AERA STYLE MAGAZINEのWEBサイトに、掲載されているバッグに目が留まった。
AERA STYLE MAGAZINE:モンブラン タトゥー プロジェクト2017
タイトルにタトゥーとあるように、皮革にタトゥーを彫り込んだバッグのようだ。
いわゆる人の体に入れるタトゥーとは違い、随分アーティスティックな雰囲気を持つバッグに仕上がっている。
そしてこのようなデザインのバッグなら、着物を着た時などに持ってみたい、という気がした。
もっとも、着物そのものを着る機会がほとんどないので、実際に買って持つということは無さそうだが、それにしても随分と印象が違うものだ。
ご存じのように、日本の社会では「タトゥー」に対して、余り良い印象が持たれていない。

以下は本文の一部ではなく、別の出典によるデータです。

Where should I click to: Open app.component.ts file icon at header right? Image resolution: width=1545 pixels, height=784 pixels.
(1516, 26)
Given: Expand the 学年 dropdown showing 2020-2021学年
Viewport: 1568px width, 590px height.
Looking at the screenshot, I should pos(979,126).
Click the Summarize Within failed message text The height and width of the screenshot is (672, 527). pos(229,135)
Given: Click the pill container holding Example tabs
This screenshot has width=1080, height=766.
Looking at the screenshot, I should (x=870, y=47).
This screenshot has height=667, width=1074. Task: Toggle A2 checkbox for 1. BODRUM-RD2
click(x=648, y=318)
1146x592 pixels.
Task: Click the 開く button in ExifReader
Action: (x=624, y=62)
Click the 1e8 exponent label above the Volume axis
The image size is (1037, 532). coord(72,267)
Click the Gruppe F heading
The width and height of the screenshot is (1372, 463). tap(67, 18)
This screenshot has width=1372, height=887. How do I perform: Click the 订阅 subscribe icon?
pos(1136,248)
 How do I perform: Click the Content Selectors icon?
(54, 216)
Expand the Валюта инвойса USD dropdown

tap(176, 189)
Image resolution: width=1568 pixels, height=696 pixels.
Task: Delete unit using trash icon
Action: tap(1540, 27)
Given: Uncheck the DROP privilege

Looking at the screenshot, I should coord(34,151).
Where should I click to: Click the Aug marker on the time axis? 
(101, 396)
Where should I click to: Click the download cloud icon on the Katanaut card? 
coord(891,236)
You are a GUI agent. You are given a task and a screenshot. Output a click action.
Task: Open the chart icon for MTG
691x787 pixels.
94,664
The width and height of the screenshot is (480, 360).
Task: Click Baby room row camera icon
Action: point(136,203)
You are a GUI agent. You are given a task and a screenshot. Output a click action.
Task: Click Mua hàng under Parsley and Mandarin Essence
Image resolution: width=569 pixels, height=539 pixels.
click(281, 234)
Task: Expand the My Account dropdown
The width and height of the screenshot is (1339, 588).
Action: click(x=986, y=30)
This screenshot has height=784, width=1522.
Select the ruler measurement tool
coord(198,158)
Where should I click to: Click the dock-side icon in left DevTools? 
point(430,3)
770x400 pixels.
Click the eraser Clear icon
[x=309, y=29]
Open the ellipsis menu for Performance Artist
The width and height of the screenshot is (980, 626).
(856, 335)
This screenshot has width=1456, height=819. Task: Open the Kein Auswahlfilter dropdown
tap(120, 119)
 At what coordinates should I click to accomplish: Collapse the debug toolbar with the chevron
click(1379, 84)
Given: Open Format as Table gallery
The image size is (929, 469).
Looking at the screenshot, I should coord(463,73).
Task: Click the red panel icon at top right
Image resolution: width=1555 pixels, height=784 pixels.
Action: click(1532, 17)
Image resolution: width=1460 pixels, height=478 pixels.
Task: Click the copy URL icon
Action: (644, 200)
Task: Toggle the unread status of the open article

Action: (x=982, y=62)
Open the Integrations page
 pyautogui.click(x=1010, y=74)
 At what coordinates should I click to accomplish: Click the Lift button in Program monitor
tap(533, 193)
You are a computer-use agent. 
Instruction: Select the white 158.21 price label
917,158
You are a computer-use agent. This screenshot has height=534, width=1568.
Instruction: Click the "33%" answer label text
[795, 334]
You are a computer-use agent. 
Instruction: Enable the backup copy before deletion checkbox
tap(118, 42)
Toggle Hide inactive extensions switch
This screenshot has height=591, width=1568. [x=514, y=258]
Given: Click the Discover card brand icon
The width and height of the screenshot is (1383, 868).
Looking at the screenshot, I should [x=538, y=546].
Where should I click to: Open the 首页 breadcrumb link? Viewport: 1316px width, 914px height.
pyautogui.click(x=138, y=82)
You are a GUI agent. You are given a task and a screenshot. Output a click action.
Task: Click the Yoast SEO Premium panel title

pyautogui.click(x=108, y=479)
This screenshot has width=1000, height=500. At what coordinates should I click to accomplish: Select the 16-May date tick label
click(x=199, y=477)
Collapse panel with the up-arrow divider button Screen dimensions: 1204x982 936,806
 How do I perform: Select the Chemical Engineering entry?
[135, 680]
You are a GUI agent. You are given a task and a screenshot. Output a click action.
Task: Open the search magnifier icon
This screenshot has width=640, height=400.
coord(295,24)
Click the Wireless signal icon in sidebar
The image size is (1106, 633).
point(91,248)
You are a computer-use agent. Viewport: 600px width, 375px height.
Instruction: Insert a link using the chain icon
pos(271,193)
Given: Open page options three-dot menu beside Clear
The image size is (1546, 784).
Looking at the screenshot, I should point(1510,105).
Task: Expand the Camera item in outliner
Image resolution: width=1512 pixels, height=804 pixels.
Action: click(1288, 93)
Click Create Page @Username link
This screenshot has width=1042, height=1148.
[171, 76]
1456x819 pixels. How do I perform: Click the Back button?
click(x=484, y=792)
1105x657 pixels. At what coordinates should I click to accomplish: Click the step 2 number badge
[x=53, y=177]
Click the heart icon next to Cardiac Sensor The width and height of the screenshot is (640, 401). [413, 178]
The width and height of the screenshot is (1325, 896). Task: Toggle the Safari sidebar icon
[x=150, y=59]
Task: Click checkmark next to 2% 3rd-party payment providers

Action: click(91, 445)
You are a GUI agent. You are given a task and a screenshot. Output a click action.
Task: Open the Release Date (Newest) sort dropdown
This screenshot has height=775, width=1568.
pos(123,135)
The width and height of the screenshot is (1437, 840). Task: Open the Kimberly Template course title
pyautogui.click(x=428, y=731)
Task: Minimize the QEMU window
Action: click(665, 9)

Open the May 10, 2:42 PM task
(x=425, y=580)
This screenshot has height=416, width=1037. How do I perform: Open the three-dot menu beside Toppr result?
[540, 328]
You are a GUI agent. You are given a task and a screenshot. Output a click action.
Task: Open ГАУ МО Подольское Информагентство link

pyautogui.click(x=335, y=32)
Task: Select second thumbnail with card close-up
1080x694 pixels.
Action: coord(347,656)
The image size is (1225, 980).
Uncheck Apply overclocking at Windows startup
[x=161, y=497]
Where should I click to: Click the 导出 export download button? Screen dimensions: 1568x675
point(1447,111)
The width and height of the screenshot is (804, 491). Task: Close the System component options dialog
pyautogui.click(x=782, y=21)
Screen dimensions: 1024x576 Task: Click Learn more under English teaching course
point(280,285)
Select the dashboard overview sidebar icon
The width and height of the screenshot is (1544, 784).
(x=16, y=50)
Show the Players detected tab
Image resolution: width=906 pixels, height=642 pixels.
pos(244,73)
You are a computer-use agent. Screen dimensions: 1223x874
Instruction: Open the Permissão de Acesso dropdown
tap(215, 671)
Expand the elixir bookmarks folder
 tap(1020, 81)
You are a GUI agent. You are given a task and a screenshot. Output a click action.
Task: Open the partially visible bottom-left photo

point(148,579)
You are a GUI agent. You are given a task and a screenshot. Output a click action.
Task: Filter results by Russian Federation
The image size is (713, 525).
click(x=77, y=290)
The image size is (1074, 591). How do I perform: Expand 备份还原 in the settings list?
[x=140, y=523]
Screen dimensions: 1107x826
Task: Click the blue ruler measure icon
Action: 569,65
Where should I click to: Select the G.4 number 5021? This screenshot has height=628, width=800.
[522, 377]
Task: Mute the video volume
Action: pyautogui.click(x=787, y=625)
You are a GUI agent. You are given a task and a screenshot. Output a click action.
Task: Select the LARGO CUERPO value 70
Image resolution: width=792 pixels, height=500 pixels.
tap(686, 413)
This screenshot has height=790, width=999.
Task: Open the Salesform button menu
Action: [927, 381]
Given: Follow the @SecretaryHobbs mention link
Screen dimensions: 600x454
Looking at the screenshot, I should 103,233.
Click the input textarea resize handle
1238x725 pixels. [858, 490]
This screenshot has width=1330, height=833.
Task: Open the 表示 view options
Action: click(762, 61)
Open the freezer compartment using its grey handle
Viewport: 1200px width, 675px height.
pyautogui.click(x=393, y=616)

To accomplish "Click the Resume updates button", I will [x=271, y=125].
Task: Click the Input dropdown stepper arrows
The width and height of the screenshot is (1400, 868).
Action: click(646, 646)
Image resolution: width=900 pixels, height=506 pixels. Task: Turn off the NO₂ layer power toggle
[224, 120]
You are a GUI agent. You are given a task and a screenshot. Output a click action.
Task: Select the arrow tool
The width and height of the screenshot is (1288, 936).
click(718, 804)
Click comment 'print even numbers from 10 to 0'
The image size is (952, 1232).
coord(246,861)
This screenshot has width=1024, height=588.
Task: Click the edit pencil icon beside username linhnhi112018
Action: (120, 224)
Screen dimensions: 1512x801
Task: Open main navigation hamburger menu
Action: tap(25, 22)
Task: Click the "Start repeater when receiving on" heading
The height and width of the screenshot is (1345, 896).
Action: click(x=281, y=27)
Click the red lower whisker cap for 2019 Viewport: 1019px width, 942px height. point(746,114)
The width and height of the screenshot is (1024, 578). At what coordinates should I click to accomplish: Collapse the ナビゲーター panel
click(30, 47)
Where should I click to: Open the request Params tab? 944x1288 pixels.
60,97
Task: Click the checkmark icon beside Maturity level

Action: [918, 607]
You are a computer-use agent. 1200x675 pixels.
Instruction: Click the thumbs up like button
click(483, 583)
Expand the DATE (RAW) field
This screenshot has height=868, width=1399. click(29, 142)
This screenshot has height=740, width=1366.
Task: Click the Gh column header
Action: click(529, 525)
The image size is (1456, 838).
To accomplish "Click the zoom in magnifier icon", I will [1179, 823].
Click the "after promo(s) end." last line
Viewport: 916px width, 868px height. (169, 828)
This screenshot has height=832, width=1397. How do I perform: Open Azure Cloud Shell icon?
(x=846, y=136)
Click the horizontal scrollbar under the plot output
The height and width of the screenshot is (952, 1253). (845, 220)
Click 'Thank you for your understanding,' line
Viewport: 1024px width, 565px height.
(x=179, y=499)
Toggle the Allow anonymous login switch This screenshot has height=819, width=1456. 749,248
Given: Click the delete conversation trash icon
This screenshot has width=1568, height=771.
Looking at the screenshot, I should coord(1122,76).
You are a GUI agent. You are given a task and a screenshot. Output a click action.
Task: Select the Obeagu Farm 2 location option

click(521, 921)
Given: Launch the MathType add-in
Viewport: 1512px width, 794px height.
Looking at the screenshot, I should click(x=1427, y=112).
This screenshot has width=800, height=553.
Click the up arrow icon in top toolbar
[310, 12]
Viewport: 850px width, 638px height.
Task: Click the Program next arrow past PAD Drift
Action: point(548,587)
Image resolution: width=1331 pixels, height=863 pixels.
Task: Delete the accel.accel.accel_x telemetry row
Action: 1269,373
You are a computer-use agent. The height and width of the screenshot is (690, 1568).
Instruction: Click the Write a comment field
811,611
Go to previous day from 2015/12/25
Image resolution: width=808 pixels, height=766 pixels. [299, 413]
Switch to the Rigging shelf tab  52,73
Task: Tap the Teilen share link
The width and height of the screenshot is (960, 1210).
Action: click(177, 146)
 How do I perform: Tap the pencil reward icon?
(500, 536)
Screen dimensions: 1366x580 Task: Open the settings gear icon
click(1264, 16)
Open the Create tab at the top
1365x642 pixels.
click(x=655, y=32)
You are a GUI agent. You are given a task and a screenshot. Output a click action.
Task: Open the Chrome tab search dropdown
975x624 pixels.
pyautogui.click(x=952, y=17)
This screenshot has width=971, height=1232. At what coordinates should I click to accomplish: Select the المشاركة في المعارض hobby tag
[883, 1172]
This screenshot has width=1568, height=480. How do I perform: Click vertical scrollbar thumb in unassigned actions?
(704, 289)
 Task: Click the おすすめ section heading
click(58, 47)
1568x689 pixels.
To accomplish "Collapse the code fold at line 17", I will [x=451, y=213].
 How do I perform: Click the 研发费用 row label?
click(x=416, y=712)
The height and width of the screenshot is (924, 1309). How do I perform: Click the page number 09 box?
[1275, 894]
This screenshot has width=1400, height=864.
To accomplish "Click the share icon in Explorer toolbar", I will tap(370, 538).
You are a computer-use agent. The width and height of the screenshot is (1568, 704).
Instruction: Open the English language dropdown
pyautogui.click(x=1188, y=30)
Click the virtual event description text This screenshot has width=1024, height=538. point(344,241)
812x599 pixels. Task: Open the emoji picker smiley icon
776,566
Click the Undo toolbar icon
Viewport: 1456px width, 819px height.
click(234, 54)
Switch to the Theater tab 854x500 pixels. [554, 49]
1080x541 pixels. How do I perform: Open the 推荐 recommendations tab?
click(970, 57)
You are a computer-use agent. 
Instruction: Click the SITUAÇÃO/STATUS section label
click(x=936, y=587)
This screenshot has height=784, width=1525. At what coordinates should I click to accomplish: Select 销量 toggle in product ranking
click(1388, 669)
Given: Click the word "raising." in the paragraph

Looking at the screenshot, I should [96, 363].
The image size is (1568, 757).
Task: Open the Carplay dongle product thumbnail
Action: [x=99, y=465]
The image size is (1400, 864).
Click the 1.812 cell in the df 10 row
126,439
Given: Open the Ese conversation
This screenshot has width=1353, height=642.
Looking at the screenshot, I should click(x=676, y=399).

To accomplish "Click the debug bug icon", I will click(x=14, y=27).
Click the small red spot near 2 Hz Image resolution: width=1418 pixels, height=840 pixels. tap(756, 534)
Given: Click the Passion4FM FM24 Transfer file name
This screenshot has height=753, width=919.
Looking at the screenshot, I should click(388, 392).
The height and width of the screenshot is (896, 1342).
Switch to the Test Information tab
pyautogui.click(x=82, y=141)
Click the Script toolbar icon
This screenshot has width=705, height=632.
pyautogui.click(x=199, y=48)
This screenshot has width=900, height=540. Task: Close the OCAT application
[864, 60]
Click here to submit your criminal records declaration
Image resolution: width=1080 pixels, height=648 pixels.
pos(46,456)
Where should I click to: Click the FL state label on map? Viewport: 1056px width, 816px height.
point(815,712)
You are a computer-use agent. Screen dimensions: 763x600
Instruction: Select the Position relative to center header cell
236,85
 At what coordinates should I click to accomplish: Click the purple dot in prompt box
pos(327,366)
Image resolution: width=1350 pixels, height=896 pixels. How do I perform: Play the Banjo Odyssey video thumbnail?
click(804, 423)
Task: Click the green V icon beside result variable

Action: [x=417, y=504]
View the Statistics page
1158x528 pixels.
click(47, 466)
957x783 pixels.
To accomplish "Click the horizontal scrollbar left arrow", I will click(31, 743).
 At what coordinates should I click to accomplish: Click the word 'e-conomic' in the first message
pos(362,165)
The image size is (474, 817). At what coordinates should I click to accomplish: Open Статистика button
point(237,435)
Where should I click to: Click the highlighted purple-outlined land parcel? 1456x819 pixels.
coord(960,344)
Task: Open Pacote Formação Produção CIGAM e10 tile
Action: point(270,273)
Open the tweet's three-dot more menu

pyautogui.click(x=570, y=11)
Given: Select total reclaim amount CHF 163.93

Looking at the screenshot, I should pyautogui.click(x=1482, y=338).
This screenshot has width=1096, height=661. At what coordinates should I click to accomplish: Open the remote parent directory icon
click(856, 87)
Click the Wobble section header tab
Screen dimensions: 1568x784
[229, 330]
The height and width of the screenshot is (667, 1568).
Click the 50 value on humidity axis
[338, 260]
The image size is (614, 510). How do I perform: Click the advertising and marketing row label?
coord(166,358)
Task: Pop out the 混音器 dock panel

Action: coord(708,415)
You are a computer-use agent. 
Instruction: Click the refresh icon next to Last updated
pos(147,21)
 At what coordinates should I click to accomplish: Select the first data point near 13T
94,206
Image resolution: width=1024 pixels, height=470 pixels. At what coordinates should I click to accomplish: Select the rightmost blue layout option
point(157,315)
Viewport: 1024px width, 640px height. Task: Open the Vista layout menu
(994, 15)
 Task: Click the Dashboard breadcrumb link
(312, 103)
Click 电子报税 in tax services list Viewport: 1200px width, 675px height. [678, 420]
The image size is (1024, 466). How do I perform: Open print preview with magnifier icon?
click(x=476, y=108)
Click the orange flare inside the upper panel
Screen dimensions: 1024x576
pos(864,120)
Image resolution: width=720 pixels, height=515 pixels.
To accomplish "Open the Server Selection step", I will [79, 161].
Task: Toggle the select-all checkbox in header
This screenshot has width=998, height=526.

実際、しばらく前に友人とランチを食べに出かけた洒落たカフェのオーナーさんが、余りにも見事なタトゥーを入れていて、ギョッとしたことがあった。
帰り際、友人と「せっかくオシャレでおいしいカフェなのに、オーナーさんが・・・」という話になり、「次回は無いね」ということになった。
タトゥーを入れる・入れないは、あくまでも個人の問題だが、人が集まる温泉やプールなどでは入場規制の対象となっているのは、ご存じの通りだ。
タトゥーを入れている本人がいくら社会的問題が無い人物であっても、周囲が良しとしていない、というのが現状だろう。
日本では、罪人を示す為に入れ墨がされてきた、という歴史的背景もあるからだ。
その一方で、日本の彫り物師が描き出す刺青の中には、芸術性のあるモノもない訳ではない。
何より、日本の彫り物師の技術はとても高い、という話を聞いたことがある。
何より、今現在日本では入れ墨などができるのは、医師に限られている。
毎日新聞:入れ墨判決 彫り物師「医師免許を求められれば仕事出来ず」
一般的な外科医が、彫り物師を目指すとは思えないが、法律上は医師以外は彫り物師ができないことになっている。
すなわち、街中で見かけるタトゥーを施術するお店の彫り物師は、無免許で施術をしている、ということになる。
もし、街中にあるタトゥーを施術する彫り物師が、人の体ではなく皮革に施すのであれば、問題はないのでは?
バッグなどに加工するのだから、当然それなりのデザイン力やセンスといったものが、必要になる。
逆に、街中で見かける安っぽい(と言っては失礼だが)タトゥーのお店は、淘汰され本当に技量のある彫り物師だけが、残っているような気がするのだ。
それは、日本の文化の中で生まれ・育ってきた「入れ墨の技術と芸術性」を維持することにもつながるのでは?
むしろ、文化としての「入れ墨」ということを考えれば、人の体にこだわるのではなく社会に認められるようなあり方を模索する必要があると思う。
それにしても、モンブランも思い切ったプロジェクトを展開しているものだ。
これまでのタトゥーのイメージを一新するには、十分すぎるプロジェクトであり、彫り物師を「クラフトマンシップ」という視点でアプローチをしている点も面白いと思う。